Improving Reliability and Resilience: Sensors, weather-informed analytics, and condition monitoring tools provide operators with a clearer, real-time view of the network and unlock greater operational flexibility. They can detect emerging issues before they cause outages, prioritize field work where it most reduces risk, and refine protection and switching strategies.
During storms and other high-stress events, the same intelligence supports more targeted sectionalizing and restoration. These improvements can be valued through avoided outages, reduced truck rolls and emergency overtime, lower equipment failure rates, and stronger performance against reliability targets — benefits that resonate with both regulators and customers.

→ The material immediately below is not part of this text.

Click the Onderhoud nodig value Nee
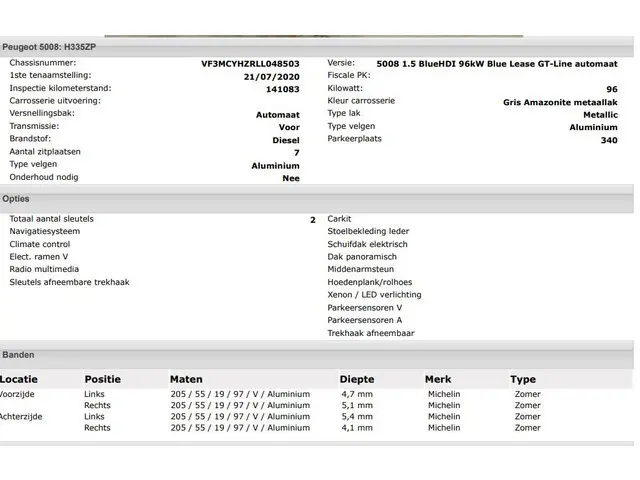This screenshot has width=640, height=480. click(291, 178)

Optimizing Use of Grid Assets: Traditional planning practices often rely on conservative, static ratings for overhead lines, resulting in designs that leave significant headroom unused. Investments in line intelligence enable utilities to operate closer to real, dynamic limits while maintaining safety and reliability, increasing grid throughput, reducing congestion on critical corridors, maximizing efficient use of outage windows, and deferring costly upgrades.
They also support greater integration of energy into the grid, particularly from distributed and renewable resources that might otherwise be constrained by assumed capacity limits, thereby helping to service new loads more efficiently. By extracting more value from existing infrastructure, utilities can deliver more reliable and affordable electricity while moderating the need for new capital outlays.

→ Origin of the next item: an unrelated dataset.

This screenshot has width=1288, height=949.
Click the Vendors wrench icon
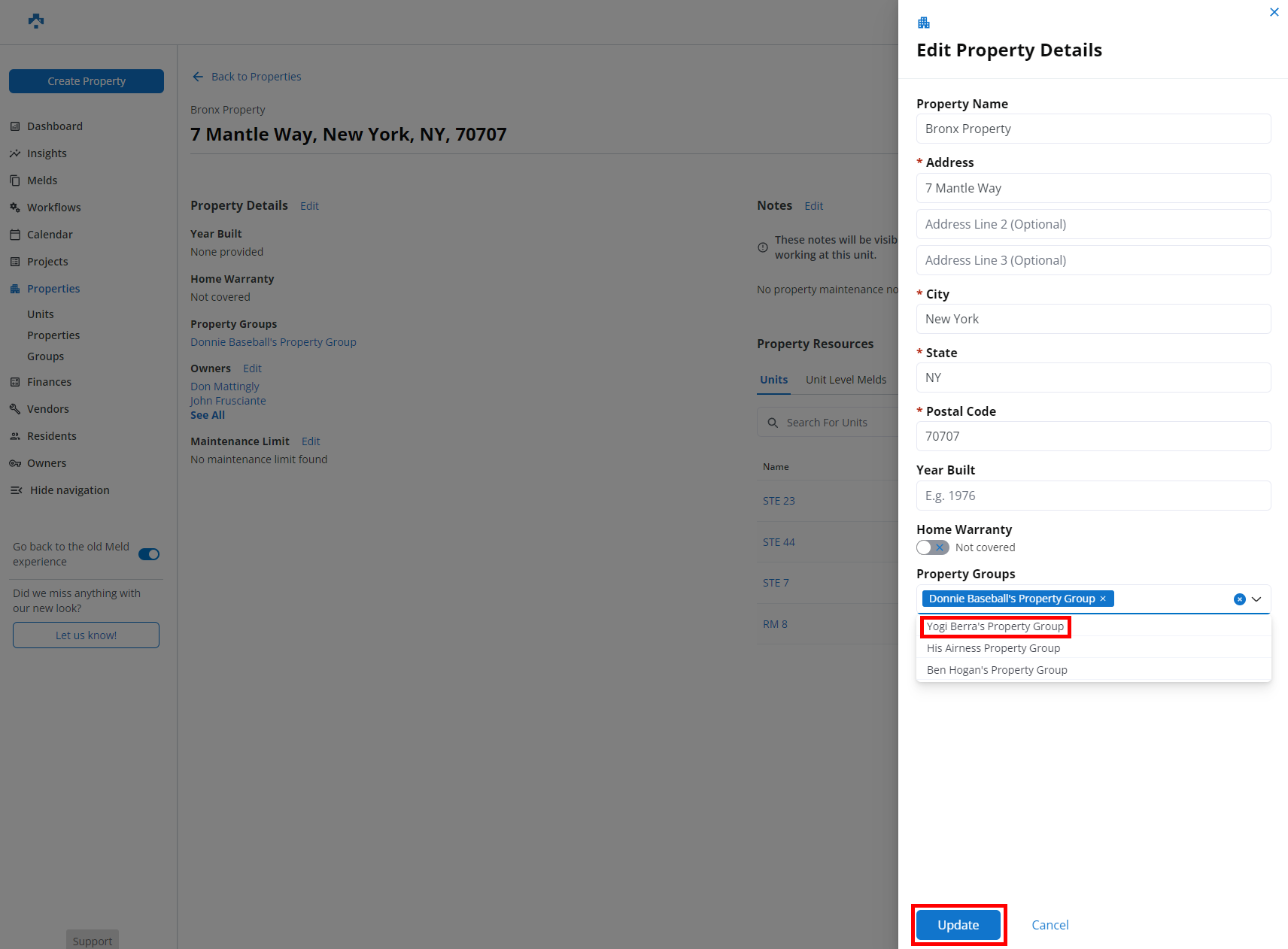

Informing Smarter Capital Decisions: With a more accurate and granular understanding of overhead line performance, utilities can improve prioritization and timing of capital projects. Planners using real-world data from line intelligence solutions can differentiate between lines requiring near-term reinforcement and those where upgrades can be delayed or addressed through non-wires alternatives.
Line capacity intelligence supports more targeted capital deployment and reprioritization of investment to higher-value projects, aligning capital plans more closely with real system needs and customer outcomes rather than worst-case scenarios. In an environment where affordability is increasingly top of mind for regulators, having more granular real-world data to substantiate rising capital spend is likely to quickly become a baseline requirement.
When evaluated using a cross-department, value-stacked methodology, investments in overhead line intelligence — and grid intelligence more broadly — emerge not as discretionary technology projects, but as essential infrastructure for a modern, resilient, and economically optimized grid.